Paul Krugman delivers our keynote speech, running through his views on the current economic situation -- no surprise if you've been keeping up with his work at the New York Times. The Nobel Prize-winning economist touched on a number of points, but the most important was his focus on the need for public investment. “We have spent thirty years short-changing public investment because 'government is bad,'" Krugman said. "It’s about time to start moving that pendulum back a long ways in the other direction.” A questioner in the audience wondered if it would be more difficult to gin up support for a public investment program now that society has become older, on average, than in the past. This led Krugman to recall the debate over social security privization in 2005, when Republicans tried to buy off retirees by promising that current recipients would not have their benefits affected, just the next generation. “People think about the system, they want their children to have the same kind of security they did," he said. "Americans are better than that. Appeal to people, talk about the country’s future, and you’ll get that response.”

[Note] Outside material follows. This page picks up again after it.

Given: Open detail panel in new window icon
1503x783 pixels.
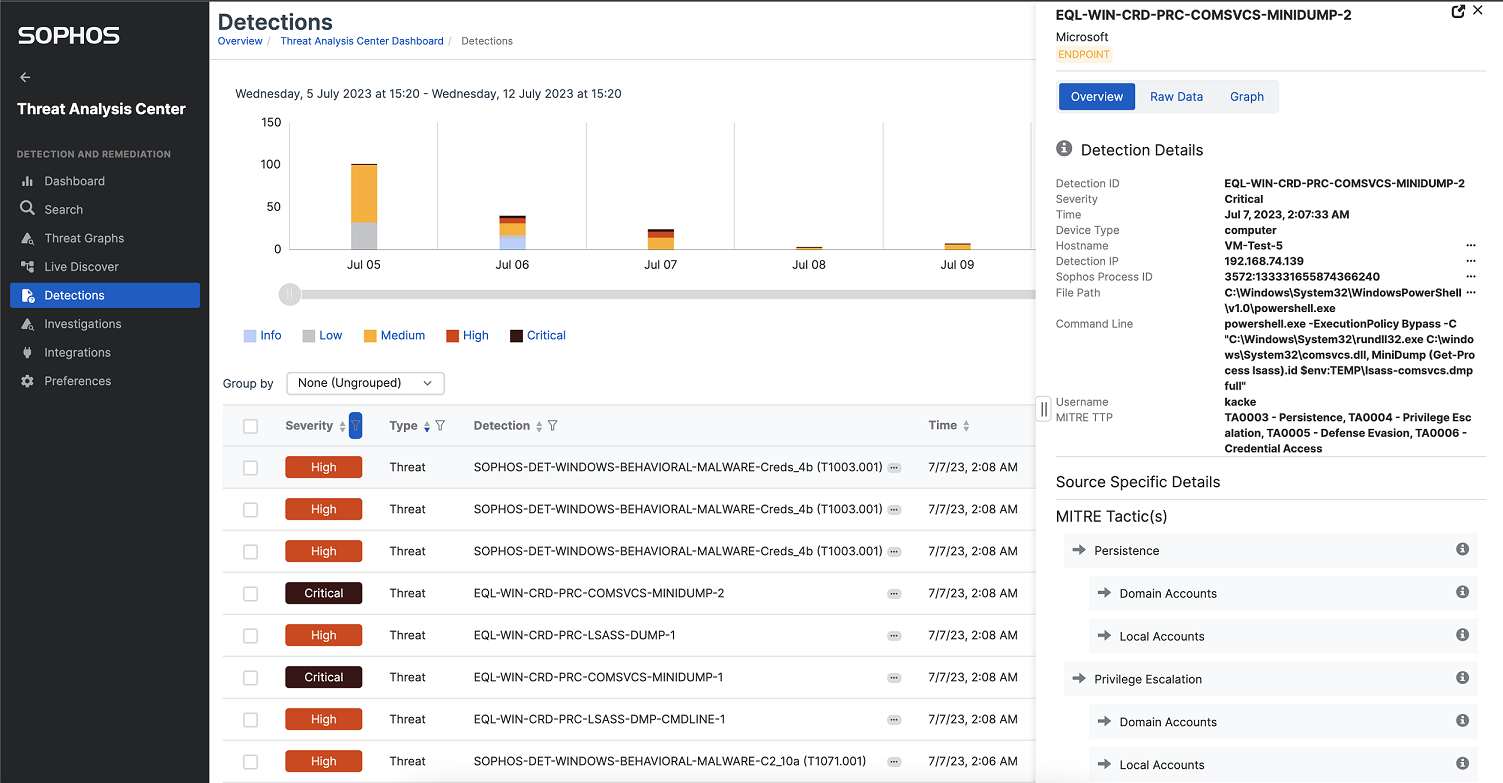Looking at the screenshot, I should pyautogui.click(x=1458, y=11).
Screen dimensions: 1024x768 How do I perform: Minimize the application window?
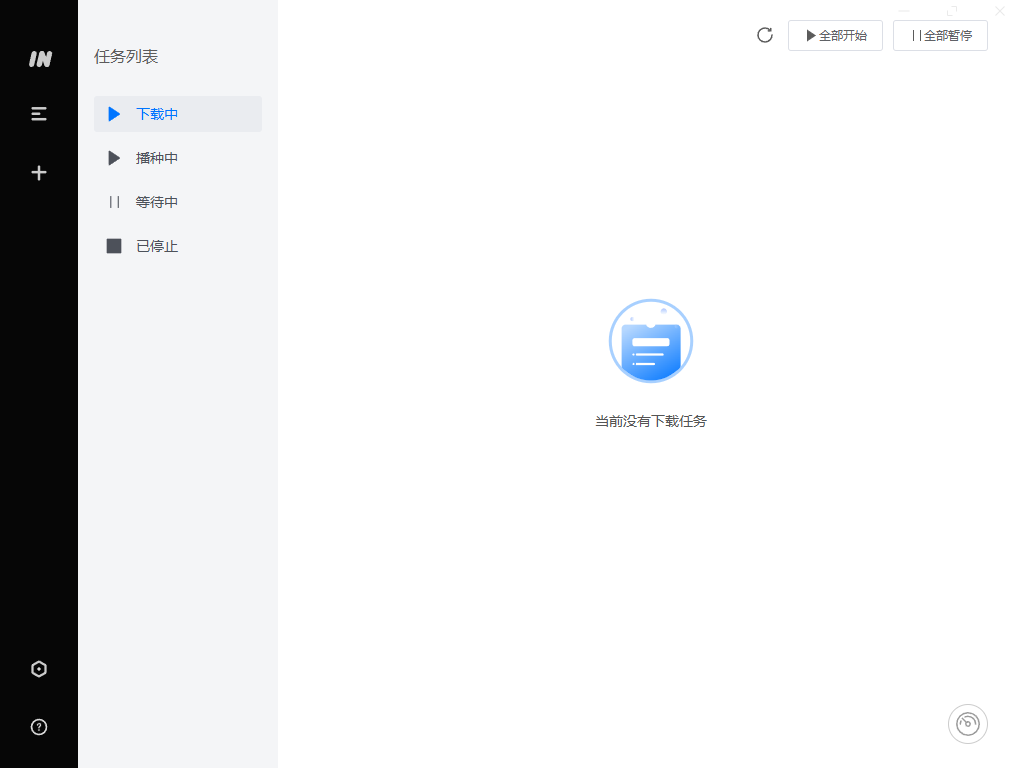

Regarding the recently announced Geithner plan, Krugman downplayed the term "toxic asset."
"People are thinking of it as, these things infect the rest of the balance sheet. It's a really bad metaphor. If a bank wants to get the toxic assets off its balance sheets, all the banks have to do is write them down zero. The problem is that financial institutions have lost a lot of money…if they're not insolvent, they're close to it."
... [I hope that during] the stress test, where they're going to go into the financial institutions and look hard at their books, that they will say, 'Oh my god' with fake surprise. Five, maybe seven, of these institutions are not viable, put them into receivership, basically what the FDIC three times every week to smaller banks. Avoid saying nationalization, get something that cleans this up dramatically. ... I'm going to at least fantasize that we're going to back into doing that."
True to form, when asked about Obama's comments on bank nationalization, Krugman replied, "There's something about it on my blog."
Bonus Krugman tech-savvy: The economist doesn't watch TV often, because "if there's something that I need to see, it'll be on Youtube.”